The state budget office says its required analysis of Issue 2 shows Ohio could save money if voters approve the drug price initiative next month. But the report says there are many variables that make it impossible to predict how much the state would save.
Issue 2 would require the state pay no more for drugs than the federal Department of Veterans Affairs does.
Dennis Willard is a spokesman the pro Issue 2 group known as Ohio Taxpayers for Lower Drug Prices, which has said Issue 2 would save the state $400 million a year.
“If you look at the analysis, it does say a yes vote on Issue 2 will save the state money. They just don’t determine a specific amount," Willard said.
The report, created by the Office of Budget and Management, says state savings are "plausible, but uncertain."

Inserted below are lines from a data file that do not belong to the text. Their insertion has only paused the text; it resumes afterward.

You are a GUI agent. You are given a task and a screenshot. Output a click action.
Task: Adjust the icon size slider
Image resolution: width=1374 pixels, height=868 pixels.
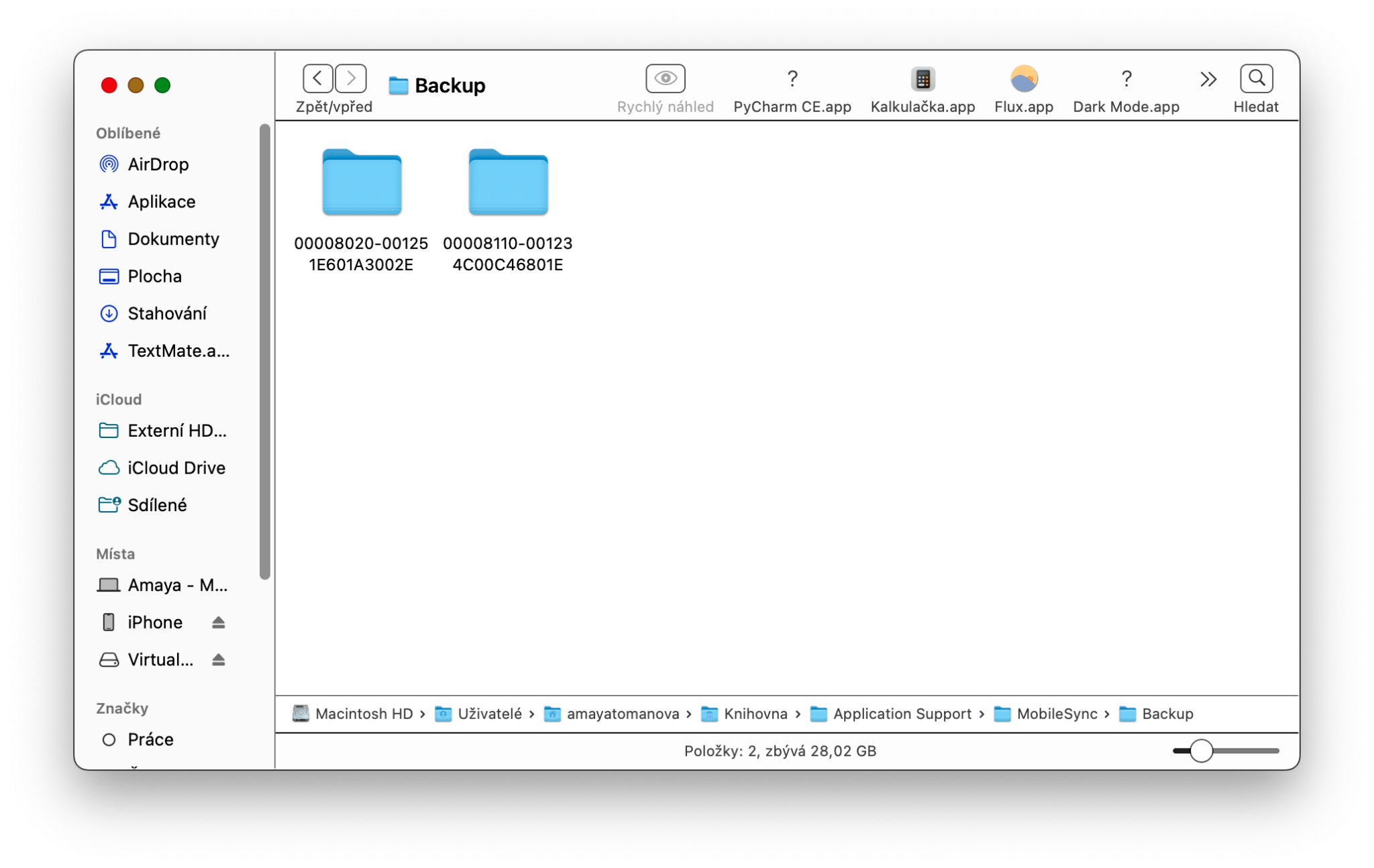[1201, 751]
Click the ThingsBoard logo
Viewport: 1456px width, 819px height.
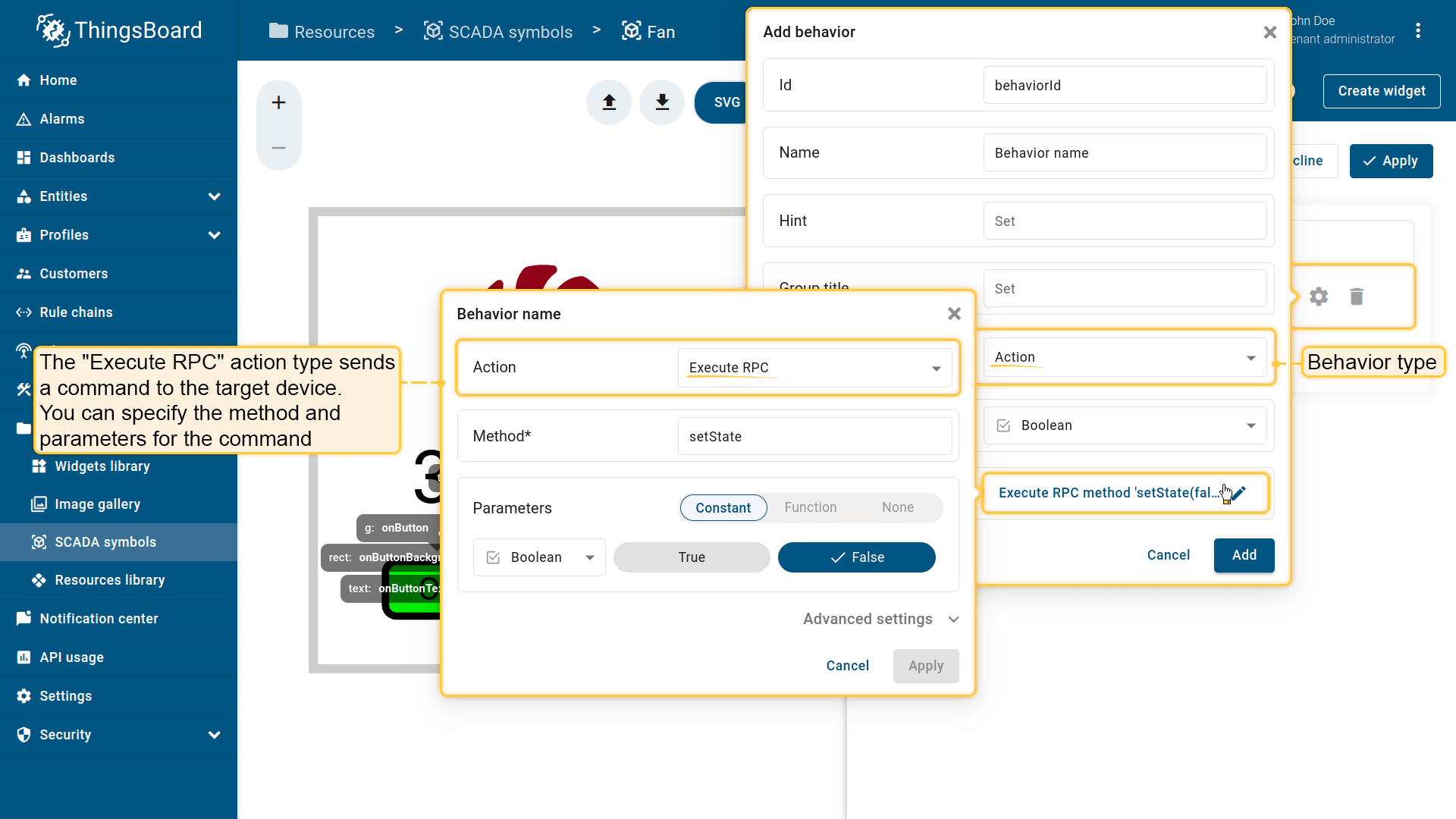119,30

The report says if certain conditions are met, Issue 2 could save millions of dollars for state employee insurance plans, the Bureau of Workers' Compensation, and Ohio prisons.
But savings for the state’s Medicaid and HIV drug programs are unlikely, the report claims, and legal action related to the issue could offset other savings.

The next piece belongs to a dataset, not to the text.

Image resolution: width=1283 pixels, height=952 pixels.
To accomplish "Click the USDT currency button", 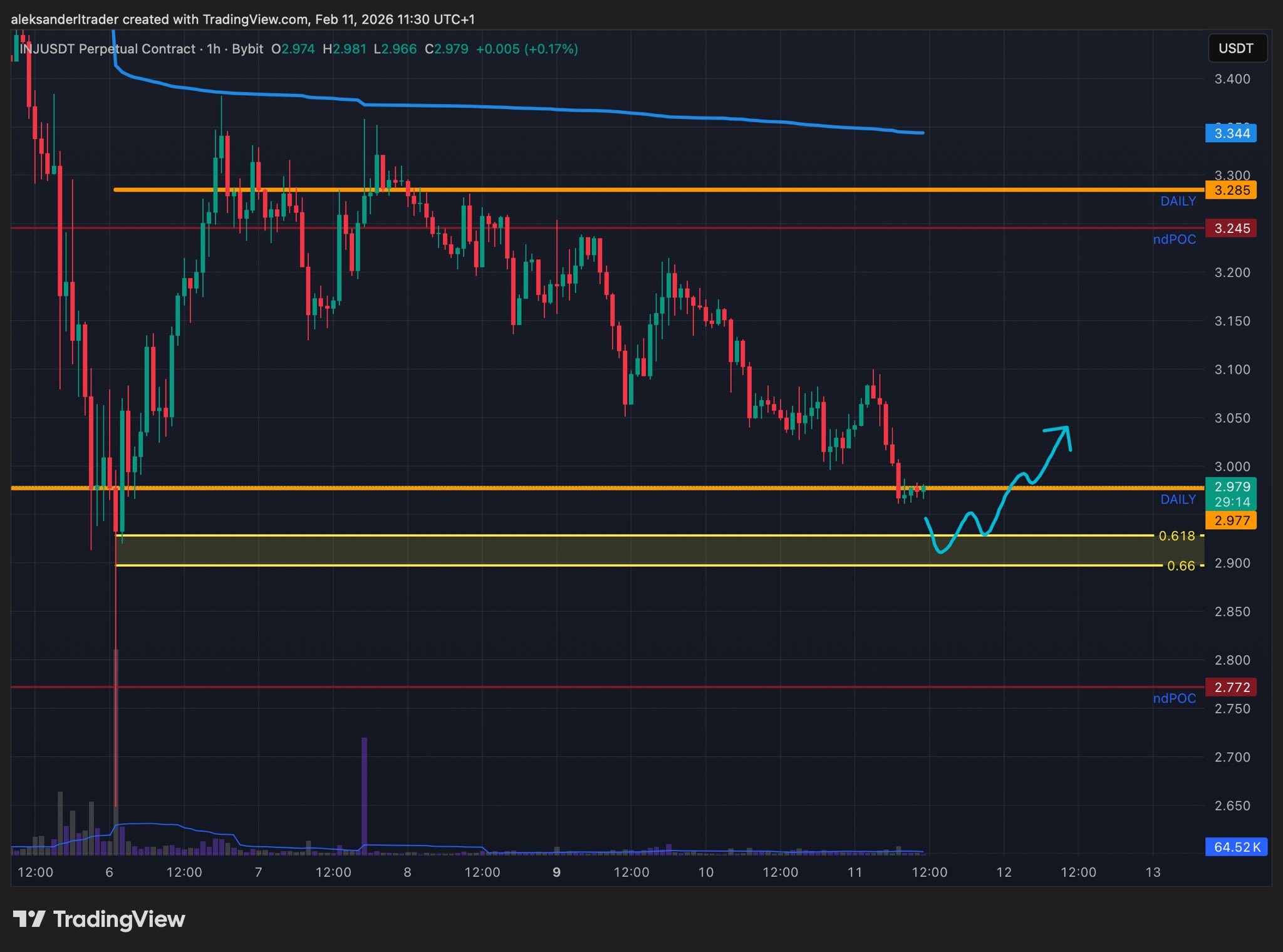I will point(1237,49).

Issue 2 requires change to take effect by July 1, 2018. The report says "affected state entities and programs simply could not be ready to comply with Issue 2 in that time frame."
The report doesn’t reflect an official state stance on Issue 2.
The issue is opposed by a coalition of pharmaceutical companies and major medical and veterans groups.
Groups on both sides have spent millions of dollars inundating Ohio radio and TV space with advertisements. Issue 2 is expected to rank among the most expensive ballot issues in Ohio history.